Trying to parse a HUGE(1gb) xml file

Alan Meyer ameyer2 at yahoo.com
Mon Dec 27 19:29:50 EST 2010


On 12/27/2010 4:55 PM, Stefan Behnel wrote:
...
>  From my experience, SAX is only practical for very simple cases where
> little state is involved when extracting information from the parse
> events. A typical example is gathering statistics based on single tags -
> not a very common use case. Anything that involves knowing where in the
> XML tree you are to figure out what to do with the event is already too
> complicated. The main drawback of SAX is that the callbacks run into
> separate method calls, so you have to do all the state keeping manually
> through fields of the SAX handler instance.
>
> My serious advices is: don't waste your time learning SAX. It's simply
> too frustrating to debug SAX extraction code into existence. Given how
> simple and fast it is to extract data with ElementTree's iterparse() in
> a memory efficient way, there is really no reason to write complicated
> SAX code instead.
>
> Stefan
>

I confess that I hadn't been thinking about iterparse().  I presume that 
clear() is required with iterparse() if we're going to process files of 
arbitrary length.

I should think that this approach provides an intermediate solution. 
It's more work than building the full tree in memory because the 
programmer has to do some additional housekeeping to call clear() at the 
right time and place.  But it's less housekeeping than SAX.

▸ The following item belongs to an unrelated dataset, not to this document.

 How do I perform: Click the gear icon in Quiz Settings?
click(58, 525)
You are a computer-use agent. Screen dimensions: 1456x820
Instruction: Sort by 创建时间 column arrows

I guess I've done enough SAX, in enough different languages, that I 
don't find it that onerous to use.  When I need an element stack to keep 
track of things I can usually re-use code I've written for other 
applications.  But for a programmer that doesn't do a lot of this stuff, 
I agree, the learning curve with lxml will be shorter and the 
programming and debugging can be faster.